— WHAT YOU NEED TO DO —
Reproduce verbatim the line containing "This screenshot has" and every line that follows it through the end of the entries below, omitting all pictures.

(Collected data entries)
****************

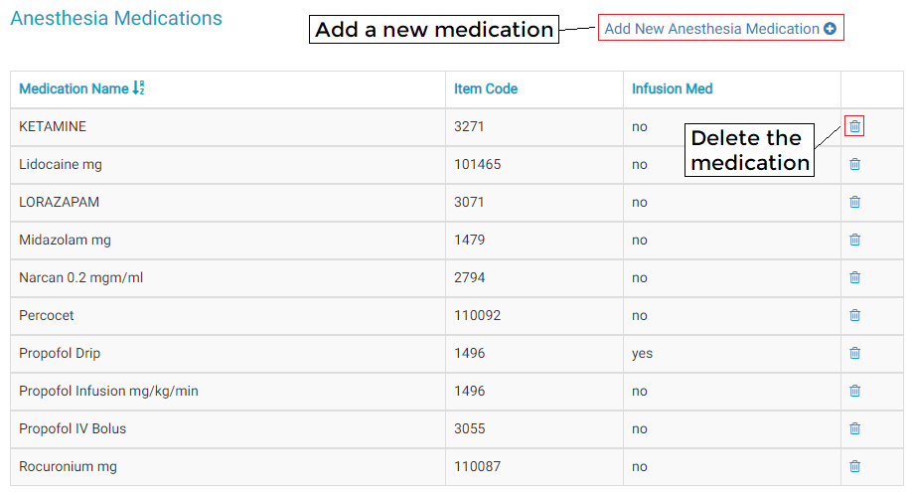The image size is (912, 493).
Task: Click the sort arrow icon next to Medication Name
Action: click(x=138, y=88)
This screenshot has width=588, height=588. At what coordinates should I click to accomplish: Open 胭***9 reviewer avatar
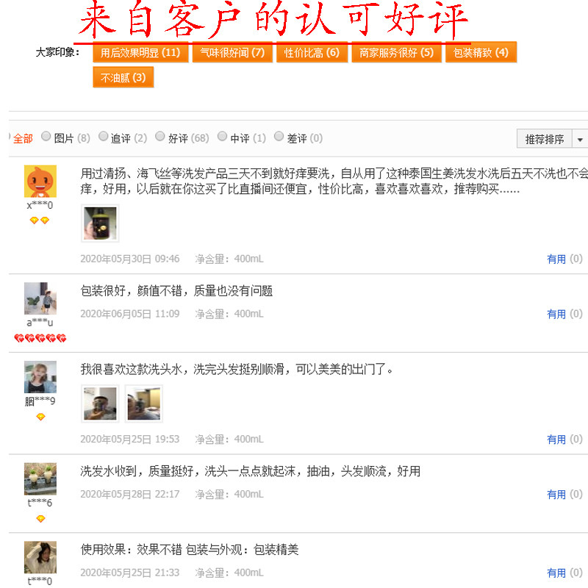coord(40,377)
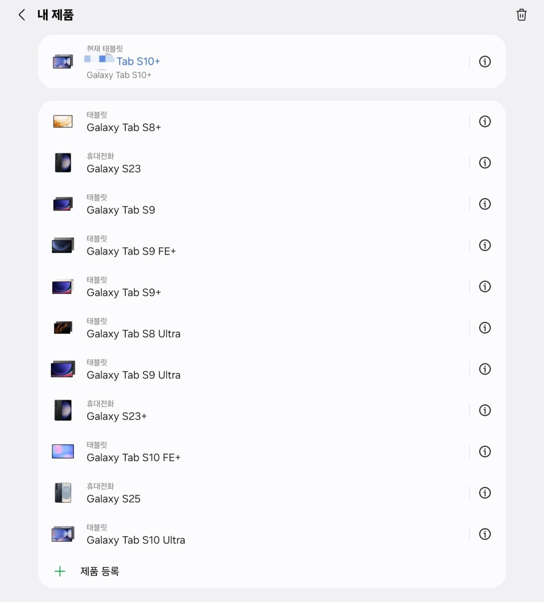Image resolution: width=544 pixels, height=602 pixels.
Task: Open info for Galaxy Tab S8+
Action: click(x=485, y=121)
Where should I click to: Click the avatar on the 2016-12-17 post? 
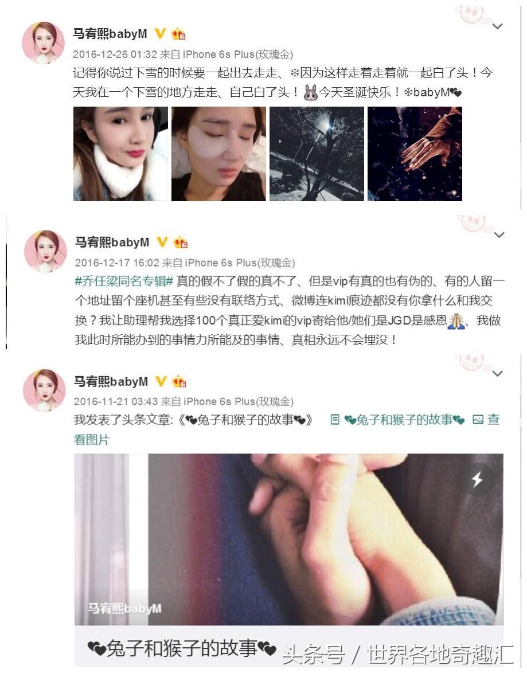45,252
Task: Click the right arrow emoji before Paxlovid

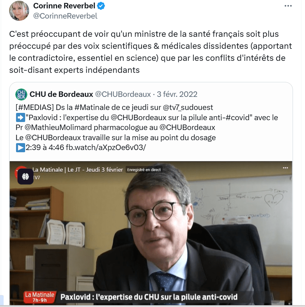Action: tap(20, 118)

****************

— YOUR SOLUTION —
This screenshot has width=588, height=588. At what coordinates should I click to accomplish: Open 胭***9 reviewer avatar
coord(40,377)
Image resolution: width=544 pixels, height=602 pixels.
Task: Open info for Galaxy Tab S8+
Action: click(x=485, y=121)
Where should I click to: Click the avatar on the 2016-12-17 post? 
45,252
Task: Click the right arrow emoji before Paxlovid

Action: tap(20, 118)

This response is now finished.